Typical Example: Using the Administrator Account to Assign the Read Permission on index* to a User

  1. Log in to a security-mode cluster as user admin.
  2. Click Roles under Security.
  3. On the Open Distro Security Roles page, click +.
  4. On the Overview tab, set the role name, for example, Role1.
  5. On the Index Permissions tab, click Add index permissions.
    Figure 8 Configuring index permissions
    • Index patterns: Enter index*, meaning to set permissions for all indexes whose name starts with index.
    • Permissions: Action Groups: Select the required permissions. To set the query permission, select read. To set the write permission, select write. For a more detailed description of the permissions and the specific actions authorized, see the permissions module on the Kibana console. For example, to set the read permission, select indices:data/read* and indices:admin/mappings/fields/get*. indices:data/read* includes all permissions in indices:data/read/, including indices:data/read/get, indices:data/read/mget, and indices:data/read/search.
  6. Click Save Role Definition. Then you can view the configured role Role1.
  7. On the Security page, click Role Mappings.
  8. On the Role Mappings page, click + to add the mapping between the test user and Role1.
  9. Click Submit.

    The test user now has the read permission on index*.

Typical Example: Using the Administrator Account to Grant a User Access to the Resources of Another Tenant

The newly created test user can access Kibana and have permissions to index patterns, Discover, and Dashboards on Kibana. However, this does not mean that the test user can view any .kibana space. By default, the test user can view only the data of its private tenant space and the global tenant space. To grant it access to other tenant spaces, you need use the administrator account to assign it the required permissions through role-user mapping.

  1. Use the admin account to create index patterns and dashboards in the global tenant space of the cluster.

    All users have access to the global tenant space. When there are many departments, you can create a tenant for each department and manage users by tenant.

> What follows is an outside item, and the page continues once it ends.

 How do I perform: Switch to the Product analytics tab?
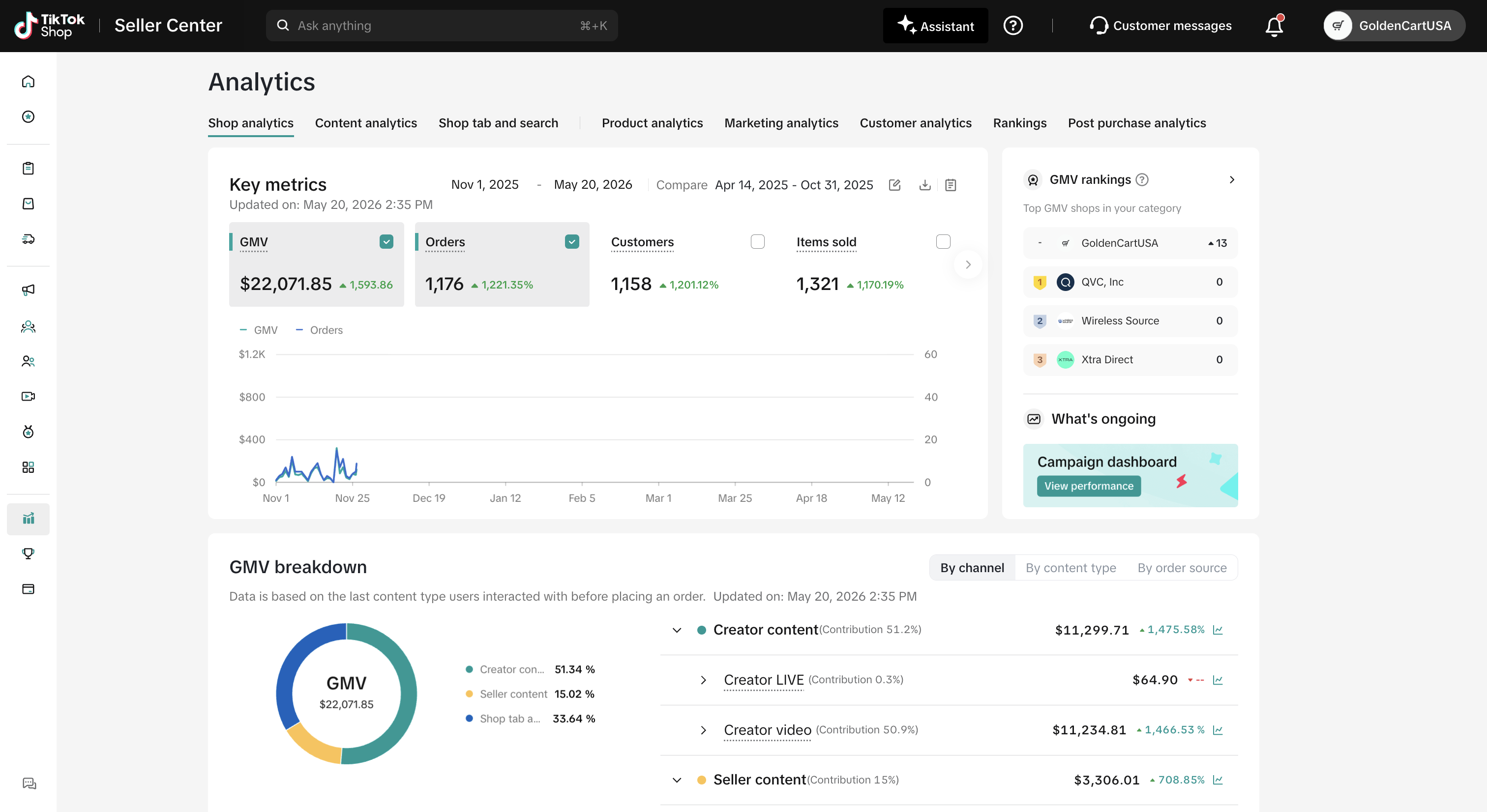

  2. On the Security page, click Tenants. Click + to create a tenant, for example, test_tenant.
    Figure 9 Creating a tenant
  3. Under test_tenant, create index patterns and dashboards that can be accessed by users within the department.
  4. Choose Security > Roles, click Role1, which is the role assigned to the test user, and assign test_tenant to Role1 on the Tenant Permissions tab.
  5. Save the settings. Use the test user to log in to the cluster, and see if it can access the test_tenant space.

Creating a User

Add a new user test for a security-mode cluster.

  1. After a successful login, choose Security in the navigation tree on the left of the Kibana operation page. The Security page is displayed.
    Figure 10 Accessing the Security page
  2. Choose Authentication Backends > Internal Users Database.
  3. On the Internal Users Database page, click +. The page for adding a new user is displayed.
    Figure 11 Adding a user (2)
  4. On the user creation page, specify Username, Password, and Repeatpassword, and click Submit.

    The username test is used as an example here. If created successfully, the new user is displayed in the user list.